→ Goal
Begin at the line that has "This screenshot has width=650, height=508." and stop after the line that has "Looking at the screenshot, I should point(257,502).". Render that data alone as a two-column CSV with the headers task and answer, one row per pair, with each field quoted and any line breaks replaced by spaces.

--- START Provided data ---

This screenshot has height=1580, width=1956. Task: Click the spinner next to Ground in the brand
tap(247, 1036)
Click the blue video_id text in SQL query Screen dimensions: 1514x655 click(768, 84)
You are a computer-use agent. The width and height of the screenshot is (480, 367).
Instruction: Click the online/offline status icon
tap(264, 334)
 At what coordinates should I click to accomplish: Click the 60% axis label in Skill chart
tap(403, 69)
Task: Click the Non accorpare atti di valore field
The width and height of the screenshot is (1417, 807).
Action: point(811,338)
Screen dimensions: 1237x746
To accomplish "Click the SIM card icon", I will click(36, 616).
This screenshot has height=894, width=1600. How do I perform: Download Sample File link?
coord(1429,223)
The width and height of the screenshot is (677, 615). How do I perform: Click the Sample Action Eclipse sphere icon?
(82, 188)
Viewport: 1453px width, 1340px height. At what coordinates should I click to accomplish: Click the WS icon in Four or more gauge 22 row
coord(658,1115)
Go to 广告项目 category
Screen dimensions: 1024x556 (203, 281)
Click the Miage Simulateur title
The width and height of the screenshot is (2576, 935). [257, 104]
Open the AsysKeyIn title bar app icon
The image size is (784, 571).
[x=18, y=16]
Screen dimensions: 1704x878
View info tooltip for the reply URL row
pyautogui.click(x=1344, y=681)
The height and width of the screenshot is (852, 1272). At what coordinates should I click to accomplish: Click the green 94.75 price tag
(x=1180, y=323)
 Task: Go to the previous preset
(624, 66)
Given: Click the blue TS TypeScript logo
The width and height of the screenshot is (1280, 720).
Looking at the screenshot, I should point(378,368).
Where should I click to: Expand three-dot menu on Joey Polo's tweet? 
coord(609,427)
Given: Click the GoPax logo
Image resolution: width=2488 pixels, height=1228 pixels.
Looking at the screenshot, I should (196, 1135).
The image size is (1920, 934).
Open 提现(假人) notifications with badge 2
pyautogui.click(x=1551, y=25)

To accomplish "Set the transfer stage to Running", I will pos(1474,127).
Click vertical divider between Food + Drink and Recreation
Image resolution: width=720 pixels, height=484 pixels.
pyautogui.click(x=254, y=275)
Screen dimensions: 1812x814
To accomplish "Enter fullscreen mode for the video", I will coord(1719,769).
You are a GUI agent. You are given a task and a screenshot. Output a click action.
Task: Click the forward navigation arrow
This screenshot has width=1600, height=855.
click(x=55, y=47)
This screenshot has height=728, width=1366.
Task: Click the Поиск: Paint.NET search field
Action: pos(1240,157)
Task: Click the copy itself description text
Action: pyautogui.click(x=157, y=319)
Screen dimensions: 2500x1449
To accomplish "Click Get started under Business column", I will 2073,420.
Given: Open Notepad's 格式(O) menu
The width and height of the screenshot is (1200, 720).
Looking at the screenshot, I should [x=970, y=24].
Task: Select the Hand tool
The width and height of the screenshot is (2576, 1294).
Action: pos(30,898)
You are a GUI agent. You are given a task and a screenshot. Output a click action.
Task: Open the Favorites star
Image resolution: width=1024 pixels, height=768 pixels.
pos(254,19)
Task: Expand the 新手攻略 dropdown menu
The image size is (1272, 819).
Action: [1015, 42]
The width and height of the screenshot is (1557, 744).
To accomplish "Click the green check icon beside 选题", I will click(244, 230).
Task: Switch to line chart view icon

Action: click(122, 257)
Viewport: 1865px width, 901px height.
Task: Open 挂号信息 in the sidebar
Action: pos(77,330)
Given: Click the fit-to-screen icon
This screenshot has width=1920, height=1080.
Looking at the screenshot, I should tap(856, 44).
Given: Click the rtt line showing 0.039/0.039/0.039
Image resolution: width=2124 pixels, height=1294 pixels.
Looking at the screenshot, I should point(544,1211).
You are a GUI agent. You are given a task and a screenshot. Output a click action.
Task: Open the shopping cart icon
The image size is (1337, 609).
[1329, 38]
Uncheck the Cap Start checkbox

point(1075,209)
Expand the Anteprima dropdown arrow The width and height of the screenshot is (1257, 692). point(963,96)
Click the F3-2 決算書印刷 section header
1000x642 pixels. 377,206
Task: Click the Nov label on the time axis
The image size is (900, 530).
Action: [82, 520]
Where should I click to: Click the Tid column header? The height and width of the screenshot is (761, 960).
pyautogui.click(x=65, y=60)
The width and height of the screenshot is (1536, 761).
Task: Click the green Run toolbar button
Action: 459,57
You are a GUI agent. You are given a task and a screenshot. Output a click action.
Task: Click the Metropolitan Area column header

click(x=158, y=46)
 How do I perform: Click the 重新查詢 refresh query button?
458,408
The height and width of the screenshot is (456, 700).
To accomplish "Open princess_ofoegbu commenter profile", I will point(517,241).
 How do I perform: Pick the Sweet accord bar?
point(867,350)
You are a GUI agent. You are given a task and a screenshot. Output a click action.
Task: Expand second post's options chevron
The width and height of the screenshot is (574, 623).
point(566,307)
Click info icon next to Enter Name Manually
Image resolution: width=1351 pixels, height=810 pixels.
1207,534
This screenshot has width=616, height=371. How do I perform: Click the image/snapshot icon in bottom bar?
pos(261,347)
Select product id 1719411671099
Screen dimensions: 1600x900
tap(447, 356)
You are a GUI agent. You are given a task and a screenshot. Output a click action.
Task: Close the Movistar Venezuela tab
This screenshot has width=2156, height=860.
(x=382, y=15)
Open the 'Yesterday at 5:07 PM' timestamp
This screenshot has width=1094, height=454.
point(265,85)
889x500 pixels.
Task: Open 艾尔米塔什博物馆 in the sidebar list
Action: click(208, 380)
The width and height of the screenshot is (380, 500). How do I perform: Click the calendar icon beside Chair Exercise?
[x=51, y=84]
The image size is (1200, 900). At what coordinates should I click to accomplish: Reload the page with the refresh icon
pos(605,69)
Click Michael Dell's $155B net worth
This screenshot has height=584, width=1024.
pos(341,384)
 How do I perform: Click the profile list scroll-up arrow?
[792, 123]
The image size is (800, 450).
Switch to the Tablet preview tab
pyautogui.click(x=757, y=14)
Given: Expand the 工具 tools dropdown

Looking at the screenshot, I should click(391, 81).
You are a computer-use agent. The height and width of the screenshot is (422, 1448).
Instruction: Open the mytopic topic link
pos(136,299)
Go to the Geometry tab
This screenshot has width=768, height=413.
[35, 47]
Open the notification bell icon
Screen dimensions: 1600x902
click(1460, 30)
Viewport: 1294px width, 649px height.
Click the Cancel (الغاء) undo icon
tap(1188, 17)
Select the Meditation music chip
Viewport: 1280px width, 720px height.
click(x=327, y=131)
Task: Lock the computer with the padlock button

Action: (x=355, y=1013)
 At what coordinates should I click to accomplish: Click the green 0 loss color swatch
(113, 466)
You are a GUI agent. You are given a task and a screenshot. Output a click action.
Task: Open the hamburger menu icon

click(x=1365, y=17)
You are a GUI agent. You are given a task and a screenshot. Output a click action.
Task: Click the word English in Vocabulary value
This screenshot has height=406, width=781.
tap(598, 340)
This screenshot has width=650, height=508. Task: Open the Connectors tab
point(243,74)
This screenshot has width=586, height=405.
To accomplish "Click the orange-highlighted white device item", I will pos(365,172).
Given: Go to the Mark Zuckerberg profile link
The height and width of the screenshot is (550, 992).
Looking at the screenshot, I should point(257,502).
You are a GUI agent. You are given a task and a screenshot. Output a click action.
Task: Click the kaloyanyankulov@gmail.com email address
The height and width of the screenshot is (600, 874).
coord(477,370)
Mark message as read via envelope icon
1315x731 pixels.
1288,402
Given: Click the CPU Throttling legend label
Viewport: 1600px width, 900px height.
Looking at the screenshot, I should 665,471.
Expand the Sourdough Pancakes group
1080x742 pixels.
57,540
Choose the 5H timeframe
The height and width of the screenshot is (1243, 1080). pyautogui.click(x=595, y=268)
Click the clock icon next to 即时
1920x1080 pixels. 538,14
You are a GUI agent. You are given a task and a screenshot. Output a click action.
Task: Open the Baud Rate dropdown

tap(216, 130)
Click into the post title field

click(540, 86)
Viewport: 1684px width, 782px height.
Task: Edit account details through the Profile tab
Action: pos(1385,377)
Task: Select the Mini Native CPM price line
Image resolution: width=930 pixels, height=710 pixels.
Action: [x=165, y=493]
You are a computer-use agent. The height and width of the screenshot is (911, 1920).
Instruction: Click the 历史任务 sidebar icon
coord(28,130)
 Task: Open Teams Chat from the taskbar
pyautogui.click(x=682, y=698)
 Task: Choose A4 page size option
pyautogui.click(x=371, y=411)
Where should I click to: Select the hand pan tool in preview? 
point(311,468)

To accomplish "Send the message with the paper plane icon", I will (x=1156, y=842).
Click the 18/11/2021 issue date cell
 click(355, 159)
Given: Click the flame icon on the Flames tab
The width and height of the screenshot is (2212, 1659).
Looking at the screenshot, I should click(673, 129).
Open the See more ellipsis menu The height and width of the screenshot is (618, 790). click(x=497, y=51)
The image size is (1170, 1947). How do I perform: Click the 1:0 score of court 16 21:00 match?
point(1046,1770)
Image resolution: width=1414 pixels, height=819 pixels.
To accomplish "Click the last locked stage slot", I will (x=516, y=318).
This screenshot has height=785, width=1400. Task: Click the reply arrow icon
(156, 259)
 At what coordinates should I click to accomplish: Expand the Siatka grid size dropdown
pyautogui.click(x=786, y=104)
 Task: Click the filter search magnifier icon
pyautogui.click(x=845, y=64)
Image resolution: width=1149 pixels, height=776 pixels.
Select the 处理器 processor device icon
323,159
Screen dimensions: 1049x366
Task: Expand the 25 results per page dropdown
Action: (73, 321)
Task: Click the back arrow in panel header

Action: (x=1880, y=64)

--- END Provided data ---

→ Output below
task,answer
"This screenshot has width=650, height=508. Task: Open the Connectors tab","point(243,74)"
"This screenshot has width=586, height=405. To accomplish ""Click the orange-highlighted white device item"",","I will pos(365,172)."
"Given: Go to the Mark Zuckerberg profile link The height and width of the screenshot is (550, 992).","Looking at the screenshot, I should point(257,502)."